▶ _Task input_:
-----
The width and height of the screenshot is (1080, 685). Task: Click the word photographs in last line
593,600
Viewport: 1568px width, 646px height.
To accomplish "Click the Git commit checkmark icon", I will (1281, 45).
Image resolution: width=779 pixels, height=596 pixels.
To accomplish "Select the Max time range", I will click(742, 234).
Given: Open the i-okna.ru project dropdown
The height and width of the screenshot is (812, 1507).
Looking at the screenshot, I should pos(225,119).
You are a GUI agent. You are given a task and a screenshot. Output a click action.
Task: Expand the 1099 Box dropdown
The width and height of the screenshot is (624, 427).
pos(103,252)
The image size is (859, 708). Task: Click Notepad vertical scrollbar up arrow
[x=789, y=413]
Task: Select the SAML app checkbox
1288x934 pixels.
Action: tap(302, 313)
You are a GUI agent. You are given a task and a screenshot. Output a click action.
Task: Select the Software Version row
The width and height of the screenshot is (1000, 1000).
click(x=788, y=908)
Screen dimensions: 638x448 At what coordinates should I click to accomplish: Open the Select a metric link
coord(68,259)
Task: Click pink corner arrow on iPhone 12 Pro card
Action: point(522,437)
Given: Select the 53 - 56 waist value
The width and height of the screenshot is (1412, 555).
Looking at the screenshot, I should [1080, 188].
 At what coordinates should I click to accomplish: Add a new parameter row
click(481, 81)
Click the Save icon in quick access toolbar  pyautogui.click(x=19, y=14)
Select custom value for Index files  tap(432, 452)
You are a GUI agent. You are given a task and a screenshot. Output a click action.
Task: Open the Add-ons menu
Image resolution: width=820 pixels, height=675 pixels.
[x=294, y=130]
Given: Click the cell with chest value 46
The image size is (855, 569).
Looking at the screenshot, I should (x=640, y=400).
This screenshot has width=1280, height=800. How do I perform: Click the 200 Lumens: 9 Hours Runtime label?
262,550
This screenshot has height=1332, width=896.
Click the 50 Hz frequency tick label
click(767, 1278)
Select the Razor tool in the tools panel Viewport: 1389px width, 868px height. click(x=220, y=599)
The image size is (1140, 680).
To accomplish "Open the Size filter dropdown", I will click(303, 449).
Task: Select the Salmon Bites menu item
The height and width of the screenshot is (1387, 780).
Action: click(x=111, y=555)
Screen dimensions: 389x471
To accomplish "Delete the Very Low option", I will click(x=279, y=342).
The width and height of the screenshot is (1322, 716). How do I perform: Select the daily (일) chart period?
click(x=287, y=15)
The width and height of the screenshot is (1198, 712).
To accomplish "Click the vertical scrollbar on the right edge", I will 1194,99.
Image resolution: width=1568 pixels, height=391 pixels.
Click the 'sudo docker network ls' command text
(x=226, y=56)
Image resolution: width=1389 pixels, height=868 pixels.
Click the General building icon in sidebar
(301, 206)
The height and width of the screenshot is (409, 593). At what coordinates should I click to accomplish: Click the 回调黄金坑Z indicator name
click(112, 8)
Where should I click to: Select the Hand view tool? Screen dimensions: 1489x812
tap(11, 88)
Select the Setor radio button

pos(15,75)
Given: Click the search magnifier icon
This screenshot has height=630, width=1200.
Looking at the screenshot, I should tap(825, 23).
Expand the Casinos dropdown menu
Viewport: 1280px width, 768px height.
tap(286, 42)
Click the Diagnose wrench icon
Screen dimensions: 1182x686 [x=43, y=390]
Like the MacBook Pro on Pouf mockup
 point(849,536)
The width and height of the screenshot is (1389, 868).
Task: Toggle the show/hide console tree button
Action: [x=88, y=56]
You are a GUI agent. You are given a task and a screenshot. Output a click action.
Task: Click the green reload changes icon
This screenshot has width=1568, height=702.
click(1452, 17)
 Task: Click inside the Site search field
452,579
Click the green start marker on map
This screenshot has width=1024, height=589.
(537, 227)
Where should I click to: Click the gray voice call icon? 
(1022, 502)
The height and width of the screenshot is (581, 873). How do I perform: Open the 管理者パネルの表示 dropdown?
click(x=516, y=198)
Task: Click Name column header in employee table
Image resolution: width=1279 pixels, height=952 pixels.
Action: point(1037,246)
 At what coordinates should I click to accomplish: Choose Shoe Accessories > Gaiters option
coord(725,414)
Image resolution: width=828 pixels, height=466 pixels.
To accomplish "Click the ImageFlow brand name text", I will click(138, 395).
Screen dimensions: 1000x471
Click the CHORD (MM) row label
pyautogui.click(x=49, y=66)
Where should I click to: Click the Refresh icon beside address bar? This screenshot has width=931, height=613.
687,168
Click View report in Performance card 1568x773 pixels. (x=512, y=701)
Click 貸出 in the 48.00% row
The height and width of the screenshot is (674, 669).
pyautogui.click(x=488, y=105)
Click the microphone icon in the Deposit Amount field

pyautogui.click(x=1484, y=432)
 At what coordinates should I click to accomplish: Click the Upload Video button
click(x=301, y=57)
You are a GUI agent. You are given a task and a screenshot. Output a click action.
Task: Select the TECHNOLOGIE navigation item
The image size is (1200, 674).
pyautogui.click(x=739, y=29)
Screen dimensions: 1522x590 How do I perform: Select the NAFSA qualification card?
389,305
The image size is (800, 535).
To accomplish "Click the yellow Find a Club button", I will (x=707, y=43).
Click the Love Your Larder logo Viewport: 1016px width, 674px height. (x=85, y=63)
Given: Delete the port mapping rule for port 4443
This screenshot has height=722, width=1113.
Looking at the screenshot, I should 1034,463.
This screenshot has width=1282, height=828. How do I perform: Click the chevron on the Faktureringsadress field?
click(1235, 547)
-----
▶ _Brief_: Could you repeat all of the rows above verbatim, changing nothing?

▶ _Solved exercise_:
The width and height of the screenshot is (1080, 685). Task: Click the word photographs in last line
593,600
Viewport: 1568px width, 646px height.
To accomplish "Click the Git commit checkmark icon", I will (1281, 45).
Image resolution: width=779 pixels, height=596 pixels.
To accomplish "Select the Max time range", I will click(742, 234).
Given: Open the i-okna.ru project dropdown
The height and width of the screenshot is (812, 1507).
Looking at the screenshot, I should pos(225,119).
You are a GUI agent. You are given a task and a screenshot. Output a click action.
Task: Expand the 1099 Box dropdown
The width and height of the screenshot is (624, 427).
pos(103,252)
The image size is (859, 708). Task: Click Notepad vertical scrollbar up arrow
[x=789, y=413]
Task: Select the SAML app checkbox
1288x934 pixels.
Action: tap(302, 313)
You are a GUI agent. You are given a task and a screenshot. Output a click action.
Task: Select the Software Version row
The width and height of the screenshot is (1000, 1000).
click(x=788, y=908)
Screen dimensions: 638x448 At what coordinates should I click to accomplish: Open the Select a metric link
coord(68,259)
Task: Click pink corner arrow on iPhone 12 Pro card
Action: point(522,437)
Given: Select the 53 - 56 waist value
The width and height of the screenshot is (1412, 555).
Looking at the screenshot, I should [1080, 188].
 At what coordinates should I click to accomplish: Add a new parameter row
click(481, 81)
Click the Save icon in quick access toolbar  pyautogui.click(x=19, y=14)
Select custom value for Index files  tap(432, 452)
You are a GUI agent. You are given a task and a screenshot. Output a click action.
Task: Open the Add-ons menu
Image resolution: width=820 pixels, height=675 pixels.
[x=294, y=130]
Given: Click the cell with chest value 46
The image size is (855, 569).
Looking at the screenshot, I should (x=640, y=400).
This screenshot has width=1280, height=800. How do I perform: Click the 200 Lumens: 9 Hours Runtime label?
262,550
This screenshot has height=1332, width=896.
Click the 50 Hz frequency tick label
click(767, 1278)
Select the Razor tool in the tools panel Viewport: 1389px width, 868px height. click(x=220, y=599)
The image size is (1140, 680).
To accomplish "Open the Size filter dropdown", I will click(303, 449).
Task: Select the Salmon Bites menu item
The height and width of the screenshot is (1387, 780).
Action: click(x=111, y=555)
Screen dimensions: 389x471
To accomplish "Delete the Very Low option", I will click(x=279, y=342).
The width and height of the screenshot is (1322, 716). How do I perform: Select the daily (일) chart period?
click(x=287, y=15)
The width and height of the screenshot is (1198, 712).
To accomplish "Click the vertical scrollbar on the right edge", I will 1194,99.
Image resolution: width=1568 pixels, height=391 pixels.
Click the 'sudo docker network ls' command text
(x=226, y=56)
Image resolution: width=1389 pixels, height=868 pixels.
Click the General building icon in sidebar
(301, 206)
The height and width of the screenshot is (409, 593). At what coordinates should I click to accomplish: Click the 回调黄金坑Z indicator name
click(112, 8)
Where should I click to: Select the Hand view tool? Screen dimensions: 1489x812
tap(11, 88)
Select the Setor radio button

pos(15,75)
Given: Click the search magnifier icon
This screenshot has height=630, width=1200.
Looking at the screenshot, I should tap(825, 23).
Expand the Casinos dropdown menu
Viewport: 1280px width, 768px height.
tap(286, 42)
Click the Diagnose wrench icon
Screen dimensions: 1182x686 [x=43, y=390]
Like the MacBook Pro on Pouf mockup
 point(849,536)
The width and height of the screenshot is (1389, 868).
Task: Toggle the show/hide console tree button
Action: [x=88, y=56]
You are a GUI agent. You are given a task and a screenshot. Output a click action.
Task: Click the green reload changes icon
This screenshot has width=1568, height=702.
click(1452, 17)
 Task: Click inside the Site search field
452,579
Click the green start marker on map
This screenshot has width=1024, height=589.
(537, 227)
Where should I click to: Click the gray voice call icon? 
(1022, 502)
The height and width of the screenshot is (581, 873). How do I perform: Open the 管理者パネルの表示 dropdown?
click(x=516, y=198)
Task: Click Name column header in employee table
Image resolution: width=1279 pixels, height=952 pixels.
Action: point(1037,246)
 At what coordinates should I click to accomplish: Choose Shoe Accessories > Gaiters option
coord(725,414)
Image resolution: width=828 pixels, height=466 pixels.
To accomplish "Click the ImageFlow brand name text", I will click(138, 395).
Screen dimensions: 1000x471
Click the CHORD (MM) row label
pyautogui.click(x=49, y=66)
Where should I click to: Click the Refresh icon beside address bar? This screenshot has width=931, height=613.
687,168
Click View report in Performance card 1568x773 pixels. (x=512, y=701)
Click 貸出 in the 48.00% row
The height and width of the screenshot is (674, 669).
pyautogui.click(x=488, y=105)
Click the microphone icon in the Deposit Amount field

pyautogui.click(x=1484, y=432)
 At what coordinates should I click to accomplish: Click the Upload Video button
click(x=301, y=57)
You are a GUI agent. You are given a task and a screenshot. Output a click action.
Task: Select the TECHNOLOGIE navigation item
The image size is (1200, 674).
pyautogui.click(x=739, y=29)
Screen dimensions: 1522x590 How do I perform: Select the NAFSA qualification card?
389,305
The image size is (800, 535).
To accomplish "Click the yellow Find a Club button", I will (x=707, y=43).
Click the Love Your Larder logo Viewport: 1016px width, 674px height. (x=85, y=63)
Given: Delete the port mapping rule for port 4443
This screenshot has height=722, width=1113.
Looking at the screenshot, I should 1034,463.
This screenshot has width=1282, height=828. How do I perform: Click the chevron on the Faktureringsadress field?
click(1235, 547)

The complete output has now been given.